City Council to study three sites for affordable housing bond funding

Asheville City Hall. Photo by Virginia Daffron

Over 70 percent of Asheville voters approved the city’s $25 million affordable housing bond referendum this past November. According to the city’s website for bond-related information, $10 million is earmarked for beefing up the Affordable Housing Trust Fund, which provides low-interest loans to developers who commit to building new affordable housing. The rest of the money — $15 million — is designated as funding to repurpose city land for affordable housing. The website specifies, “Primary project: South Charlotte Street corridor.”

In its first session dedicated solely to planning for spending $74 million in bond funding — which also includes $32 million for transportation infrastructure and $17 million for parks and recreation — City Council agreed with a plan advanced by Assistant City Manager Cathy Ball to consider two other properties alongside the 7.5-acre South Charlotte Street site for developing affordable housing.

One of the properties, 319 Biltmore Ave. (the former location of Matthews Ford), is owned by Duke Energy. City Council agreed last April to enter into a Memorandum of Understanding with Duke Energy for the 5.5-acre parcel. The agreement gives the city the option to purchase the land for $5.3 million, the same price Duke paid for it, for a period of eight years. The property sits next to the Lee Walker Heights public housing neighborhood, which the Housing Authority of the City of Asheville hopes to redevelop in partnership with Mountain Housing Opportunities.

The third site, located at 81 and 91 Riverside Drive, occupies about two acres. Developing that site, remarked Council member Gordon Smith, would address some of the issues identified by the city’s 2014 Alternatives to Gentrification in East of the Riverway study by providing affordable housing for artists working in the River Arts District.

▶ [Recorded information]:
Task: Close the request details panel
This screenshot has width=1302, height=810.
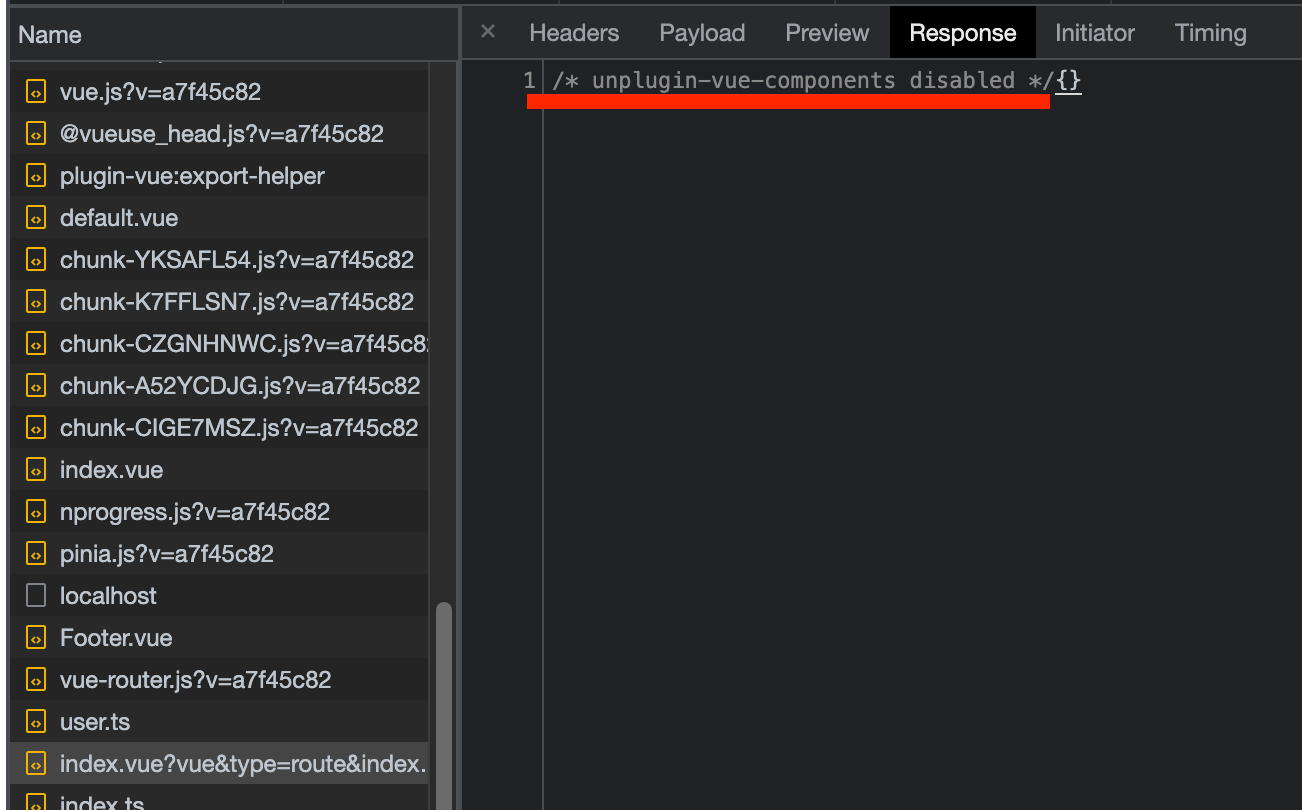Action: click(487, 32)
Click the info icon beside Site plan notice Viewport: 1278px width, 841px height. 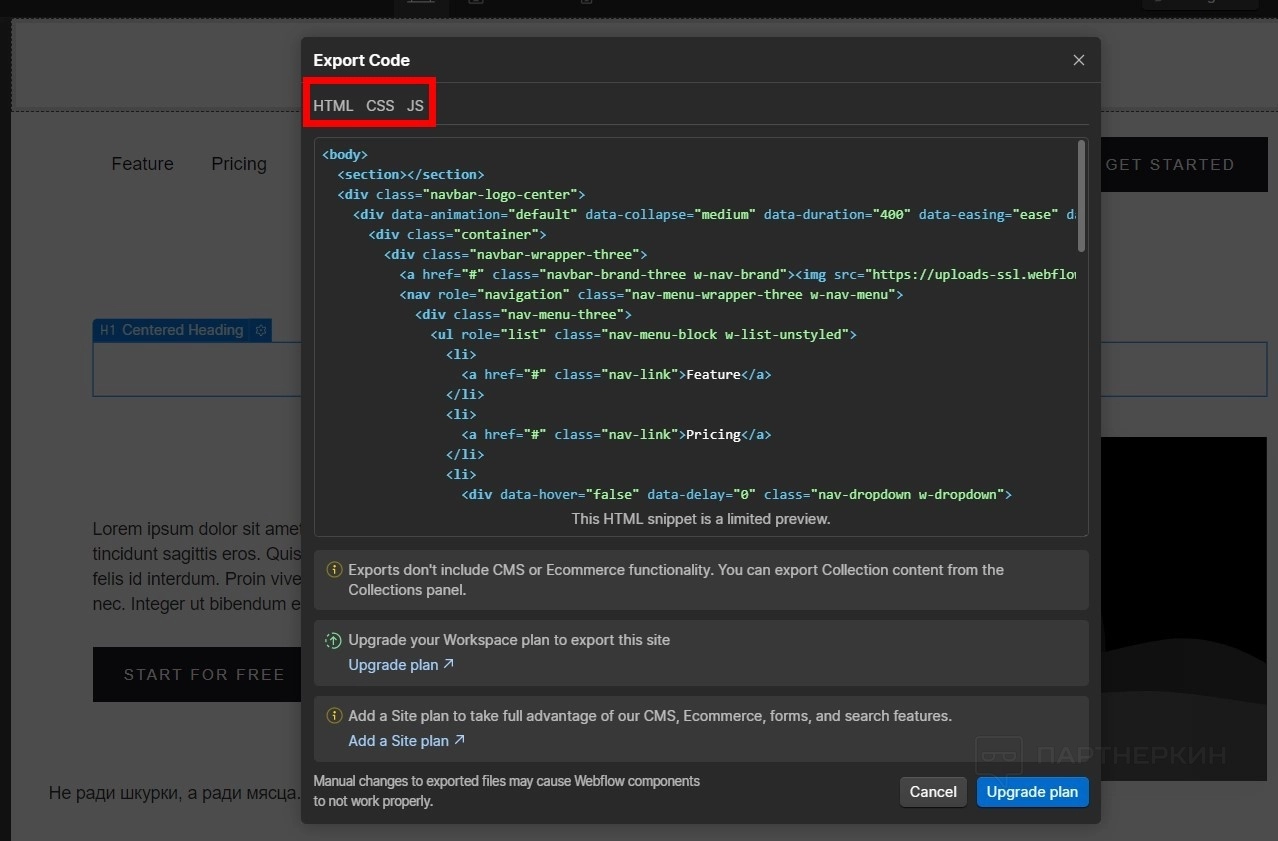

▶ [Things to do]:
**A.** In the article on Asheville's housing bond sites, why would developing the Riverside Drive site help with issues from the city's 2014 study? Answer in one to three sentences.
**B.** Write out the part of the article on Asheville's housing bond sites between "In its first" and "developing affordable housing.", inclusive.
**C.** Answer these questions from the article on Asheville's housing bond sites:
(i) How much of the bond funding is for transportation infrastructure?
(ii) For how long does the agreement with Duke Energy give the city the option to buy 319 Biltmore Ave.?
(iii) About how many acres does the Riverside Drive site occupy?

▶ [Solutions to the problems]:
**A.** Council member Gordon Smith said that developing the site at 81 and 91 Riverside Drive would provide affordable housing for artists working in the River Arts District. That would address some of the issues identified by the city's 2014 Alternatives to Gentrification in East of the Riverway study.

**B.**
In its first session dedicated solely to planning for spending $74 million in bond funding — which also includes $32 million for transportation infrastructure and $17 million for parks and recreation — City Council agreed with a plan advanced by Assistant City Manager Cathy Ball to consider two other properties alongside the 7.5-acre South Charlotte Street site for developing affordable housing.

**C.**
(i) $32 million
(ii) Eight years
(iii) About two acres